CMU medical students look to upcoming residency placements with excitement
After four years of studying, Match Day seems like the final pay-off for medical students.
On Match Day, which took place in March, Central Michigan University’s medical students found out where they will be practicing medicine for the next three to eight years of their lives in residency. It’s a day fill with nervousness, excitement and tears when they finally open their letter.
Now that Match Day has passed, students are looking forward to graduation and moving across the state or country to begin their residency. Beginning this next step can be intimidating, but each CMU medical student has their own reasons for continuing to pursue this career.
Working for the underserved
Fourth year Cincinnati, Ohio medical student Katherine Roach was working in the Milwaukee Public School system as a science teacher when she realized she may be called to do something else.
She worked with underserved students and began to notice that because the kids didn’t have healthcare, they would go to the emergency room when they got sick. Sometimes, a kid would have a preexisting condition like asthma and they couldn’t get treatment for their condition, she said. Consequently, she recalled that it could keep a kid out of school for days, if not weeks.
“I felt really helpless as a teacher,” Roach said. “I couldn’t do anything when these kids were sick at home because they couldn’t get healthcare, and it was frustrating for me.”
That’s when Roach decided that she wanted to transition from being a teacher to a doctor so she could help underserved communities like her students.
Fast forward to four years later, and she will soon begin her residency at New York University in emergency medicine, where she hopes to be able to help individuals whose only option is to go to the emergency room for healthcare.
Roach said she didn’t think she had a chance at being accepted to the program. However, she was elated when she opened the small white envelope on Match Day.
She shared that while at NYU, she will primarily be working at Bellevue Hospital, which is a public hospital that serves the neediest individuals, including the prison population.
“It’s a really great fit for me because they serve the exact population I wanted to work with,” Roach said.
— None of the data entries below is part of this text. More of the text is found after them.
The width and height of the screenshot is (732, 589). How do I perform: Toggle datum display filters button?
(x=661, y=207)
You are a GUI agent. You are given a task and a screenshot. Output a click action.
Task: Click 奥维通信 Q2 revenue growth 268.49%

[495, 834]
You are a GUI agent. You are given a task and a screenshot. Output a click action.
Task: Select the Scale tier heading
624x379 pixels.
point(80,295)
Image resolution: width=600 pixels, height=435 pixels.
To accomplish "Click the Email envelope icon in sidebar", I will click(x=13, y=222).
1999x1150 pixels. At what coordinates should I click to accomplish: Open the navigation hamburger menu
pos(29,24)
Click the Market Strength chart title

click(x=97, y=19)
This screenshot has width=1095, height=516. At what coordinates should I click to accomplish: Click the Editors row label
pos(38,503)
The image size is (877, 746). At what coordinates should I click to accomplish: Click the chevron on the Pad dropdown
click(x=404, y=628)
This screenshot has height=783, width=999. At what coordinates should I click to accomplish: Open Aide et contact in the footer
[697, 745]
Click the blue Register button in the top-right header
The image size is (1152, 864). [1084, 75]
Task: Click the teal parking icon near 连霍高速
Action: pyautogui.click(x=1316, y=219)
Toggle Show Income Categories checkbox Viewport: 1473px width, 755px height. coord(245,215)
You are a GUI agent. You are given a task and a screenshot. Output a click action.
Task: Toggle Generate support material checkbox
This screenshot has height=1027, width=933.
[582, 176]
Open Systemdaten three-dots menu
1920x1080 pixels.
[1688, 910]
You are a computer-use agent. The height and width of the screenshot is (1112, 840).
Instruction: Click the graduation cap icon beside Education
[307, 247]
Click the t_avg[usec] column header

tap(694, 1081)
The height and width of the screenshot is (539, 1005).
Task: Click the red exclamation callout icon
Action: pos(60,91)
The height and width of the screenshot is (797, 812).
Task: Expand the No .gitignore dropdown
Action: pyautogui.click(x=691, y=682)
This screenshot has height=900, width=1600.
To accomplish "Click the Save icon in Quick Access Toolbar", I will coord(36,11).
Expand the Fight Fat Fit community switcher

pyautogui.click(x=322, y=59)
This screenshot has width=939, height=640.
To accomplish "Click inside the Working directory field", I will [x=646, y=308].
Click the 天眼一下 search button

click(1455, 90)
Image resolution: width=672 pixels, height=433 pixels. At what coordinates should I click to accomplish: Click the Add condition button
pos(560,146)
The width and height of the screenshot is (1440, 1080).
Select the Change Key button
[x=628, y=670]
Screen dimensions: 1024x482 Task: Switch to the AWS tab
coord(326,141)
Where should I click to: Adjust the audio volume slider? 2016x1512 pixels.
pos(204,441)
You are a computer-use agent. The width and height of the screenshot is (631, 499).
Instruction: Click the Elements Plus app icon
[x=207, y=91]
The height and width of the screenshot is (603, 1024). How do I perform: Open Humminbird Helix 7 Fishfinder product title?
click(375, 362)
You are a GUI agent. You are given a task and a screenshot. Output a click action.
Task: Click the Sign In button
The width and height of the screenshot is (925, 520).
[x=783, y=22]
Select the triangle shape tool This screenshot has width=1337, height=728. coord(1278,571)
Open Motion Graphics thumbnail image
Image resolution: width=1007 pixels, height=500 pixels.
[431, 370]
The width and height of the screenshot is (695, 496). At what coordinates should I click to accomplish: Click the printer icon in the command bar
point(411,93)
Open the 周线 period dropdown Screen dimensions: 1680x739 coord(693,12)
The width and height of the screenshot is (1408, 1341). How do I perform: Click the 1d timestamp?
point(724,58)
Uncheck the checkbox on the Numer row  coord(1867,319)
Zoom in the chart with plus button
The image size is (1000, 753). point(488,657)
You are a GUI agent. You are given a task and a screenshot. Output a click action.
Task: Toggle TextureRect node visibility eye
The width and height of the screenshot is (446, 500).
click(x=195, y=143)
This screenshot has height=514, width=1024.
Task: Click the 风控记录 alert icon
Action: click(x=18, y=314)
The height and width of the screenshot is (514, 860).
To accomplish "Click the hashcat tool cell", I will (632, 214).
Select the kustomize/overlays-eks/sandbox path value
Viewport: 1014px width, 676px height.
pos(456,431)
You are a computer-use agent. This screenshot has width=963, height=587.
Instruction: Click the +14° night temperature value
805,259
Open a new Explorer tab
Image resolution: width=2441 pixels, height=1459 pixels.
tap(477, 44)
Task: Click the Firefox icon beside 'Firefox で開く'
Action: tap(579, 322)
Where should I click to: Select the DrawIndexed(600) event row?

After Roach’s four years in residency, she hopes to become a teaching doctor, where she can combine both her passion for medicine and teaching.
Serving our nation
Even as a little girl, fourth-year Tucson, Arizona medical student Hillary Cullison always loved serving others.
“I want to be a police officer,” she would tell friends and family.
That was until one day when she realized she actually wanted to be a doctor. For a while, she couldn’t figure out how she could both serve people and be a doctor.
That was when it dawned on Cullison that she could be a doctor in the army.
After completing medical school and training for the army, Cullison will begin her residency in June at Fort Hood near Austin, Texas in family medicine. This was her first choice for residency.
With this practice, she hopes to serve families in the military but primarily wants to be there for women.
“Women are underrepresented in a lot of areas, but particularly in the army,” Cullison said. “I want them to feel like they have a safe place to get healthcare.”
Cullison explained that most doctors in the army will stay in the United States and take care of active military members and their families. However, she hopes that she can be deployed at least twice in her career and work as a doctor in a war zone.
“Part of the reason why I chose the program down in Austin is that they prepare people to be deployable,” Cullison said.
She said she is thankful for her fiancé, who is also in the army and supports her dreams of deployment.
Relying on faith
Going through medical school while raising three kids would be no easy task, but Saginaw medical student Bradley Demijohn managed to make it work. It’s all thanks to his faith, he said.
“We pretty much cover everything with prayer these days, and I don’t think that we would have gotten through these last few years without our faith,” Demijohn said.
Prior to medical school, Demijohn was a nurse, but he wanted to be the leader of the team in the hospital. Therefore, he decided medical school was the route for him.
However, one thing Demijohn really loved about nursing was being able to connect with his patients. He missed that aspect during a lot of his clinical rotations. The only time he really felt that connection was in psychiatry.
“I just immediately found that there was a level of connection with my patients in psychiatry that was unparalleled in other areas of medicine,” Demijohn said.
Therefore, he will be beginning his residency in June at Pine Rest Christian Mental Health Services in Grand Rapids for psychiatry.
Demijohn is excited to finally begin focusing on what he has been called to do, but he said he is a bit nervous about the first year in residency because he could be working 80+ hours a week for a few weeks in a row.
Having a family and working extreme hours can be intimidating. However, he is still looking forward to his residency and knows that once it begins, his faith will carry him through.